Memory Management



  • I just have to vent about a coworker who wrote his own custom memory manager for an embedded linux system.  The beauty of this design is that he took a completely serial process and designed a multithreaded system to handle the serial process.  Next, instead of just using malloc and free to allocate dynamic memory, he wrote his own wrapper with one small catch, the memory manager was not threadsafe and each thread gets its own heap.  The beauty of the situation is that he decided to use indexes into the array as keys to keep track of the allocations.  What gets even better is that if you allocate memory on one thread and then free it on a second thread, depending on the index into the actual heap it may or may not corrupt the heap of the second thread.



  • What motivated him to even do this in the first place? Even under uclinux, malloc is re-entrant and threadsafe and everything (since it just maps to mmap/kmalloc). Was he hoping (at the outset) to do some kinda pooling of commonly used objects/sizes or something?



  • I like it.  He should write it so that it keeps reusing allocations of a particular size, but whenever there is no allocation of that size it gets a new block.  This way after the first few hours it gets a new block maybe only a few times an hour.  Then every time it can't get a new block it allocates a new chunk of virtual storage.  Then it can keep doing this for several days, or maybe two weeks.  Then when it runs out of address space it should go back and clean up all the unused memory, with several threads cleaning up the same or different allocation arrays all at once, each thread assuming it's the one and only.

    Everything will work great in QA.  Nobody will ever figure out what happens in production.  Solution:  reboot the production machine every two weeks.

     



  • @newfweiler said:

    Everything will work great in QA.  Nobody will ever figure out what happens in production.  Solution:  reboot the production machine every two weeks.

     

     

    God, I swear I have heard that one before. 



  • Excuse me if I am being naive...

    What did he write the wrapper in?



  • He is motivated by the fact that he is not a "big fan" of malloc/free calls on the embedded platform.  Much better to replace calls to a standard library that will "just work" with your own version that somewhat work under extremely limited circumstances.



  • @bhejl said:

    I just have to vent about a coworker who wrote his own custom memory manager for an embedded linux system.

    Yeah, it all sounds a bit WTF-ish. I'll just point out for fairness that there often are good reasons to write your own memory-management routines in embedded software.
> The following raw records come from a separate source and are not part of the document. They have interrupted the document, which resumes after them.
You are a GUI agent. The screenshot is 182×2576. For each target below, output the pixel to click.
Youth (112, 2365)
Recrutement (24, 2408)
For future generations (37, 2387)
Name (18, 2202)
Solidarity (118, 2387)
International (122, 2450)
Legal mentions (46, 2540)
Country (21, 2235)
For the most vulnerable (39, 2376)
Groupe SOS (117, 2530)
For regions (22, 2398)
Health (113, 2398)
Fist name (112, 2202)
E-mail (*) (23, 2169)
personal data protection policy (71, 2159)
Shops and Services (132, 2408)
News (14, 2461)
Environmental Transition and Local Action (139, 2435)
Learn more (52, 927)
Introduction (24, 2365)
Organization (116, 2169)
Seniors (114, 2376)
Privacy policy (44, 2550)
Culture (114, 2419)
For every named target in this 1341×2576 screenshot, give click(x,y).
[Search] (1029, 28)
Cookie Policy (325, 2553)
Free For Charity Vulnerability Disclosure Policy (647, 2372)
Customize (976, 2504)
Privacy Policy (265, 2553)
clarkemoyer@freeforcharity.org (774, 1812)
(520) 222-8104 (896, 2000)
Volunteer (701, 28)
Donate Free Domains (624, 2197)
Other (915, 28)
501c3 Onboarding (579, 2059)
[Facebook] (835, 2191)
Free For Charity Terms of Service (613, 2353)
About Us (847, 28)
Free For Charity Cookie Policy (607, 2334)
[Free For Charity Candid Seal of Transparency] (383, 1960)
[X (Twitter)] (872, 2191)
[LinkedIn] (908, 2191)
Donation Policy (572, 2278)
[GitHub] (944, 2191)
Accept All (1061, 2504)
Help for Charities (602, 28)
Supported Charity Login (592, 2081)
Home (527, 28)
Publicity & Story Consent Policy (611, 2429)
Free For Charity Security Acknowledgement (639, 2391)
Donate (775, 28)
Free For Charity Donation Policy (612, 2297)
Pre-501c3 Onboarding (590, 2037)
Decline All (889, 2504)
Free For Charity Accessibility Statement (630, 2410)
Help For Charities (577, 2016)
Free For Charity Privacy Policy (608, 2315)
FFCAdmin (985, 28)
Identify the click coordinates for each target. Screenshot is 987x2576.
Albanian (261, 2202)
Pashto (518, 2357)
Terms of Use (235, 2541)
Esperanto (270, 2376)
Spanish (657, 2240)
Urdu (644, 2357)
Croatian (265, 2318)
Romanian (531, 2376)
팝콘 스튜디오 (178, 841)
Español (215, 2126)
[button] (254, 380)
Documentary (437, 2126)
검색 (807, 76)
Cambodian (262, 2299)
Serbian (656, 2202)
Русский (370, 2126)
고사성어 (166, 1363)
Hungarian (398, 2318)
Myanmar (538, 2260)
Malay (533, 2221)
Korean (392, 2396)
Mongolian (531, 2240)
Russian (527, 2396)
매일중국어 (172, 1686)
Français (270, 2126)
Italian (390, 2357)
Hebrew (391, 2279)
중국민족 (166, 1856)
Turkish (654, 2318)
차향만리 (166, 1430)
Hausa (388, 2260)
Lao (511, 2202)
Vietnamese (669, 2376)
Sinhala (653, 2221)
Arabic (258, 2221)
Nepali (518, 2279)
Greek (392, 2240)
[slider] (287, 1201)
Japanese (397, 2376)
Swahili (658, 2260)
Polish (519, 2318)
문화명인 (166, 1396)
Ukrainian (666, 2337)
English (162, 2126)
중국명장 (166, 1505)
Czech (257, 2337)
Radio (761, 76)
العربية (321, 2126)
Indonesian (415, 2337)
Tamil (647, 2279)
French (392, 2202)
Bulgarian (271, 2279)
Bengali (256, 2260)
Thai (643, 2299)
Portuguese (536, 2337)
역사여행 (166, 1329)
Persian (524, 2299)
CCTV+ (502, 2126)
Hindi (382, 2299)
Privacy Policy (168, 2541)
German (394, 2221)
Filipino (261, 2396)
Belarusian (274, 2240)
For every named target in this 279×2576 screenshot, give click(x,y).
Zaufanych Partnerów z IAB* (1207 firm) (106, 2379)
Of course, the person who writes the memory manager needs to know what he's doing, and have a really good reason for not using the standard heap-allocation routines. It looks like neither is the case here.

    On the other hand, I have worked on embedded systems that slowly ran themselves out of memory due to heap fragmentation, so "just use malloc(), you knucklehead!" isn't always the right answer, either. And there are certain environments where the use of dynamic memory allocation is strictly against the regulations. That's not a fun world to work in, either.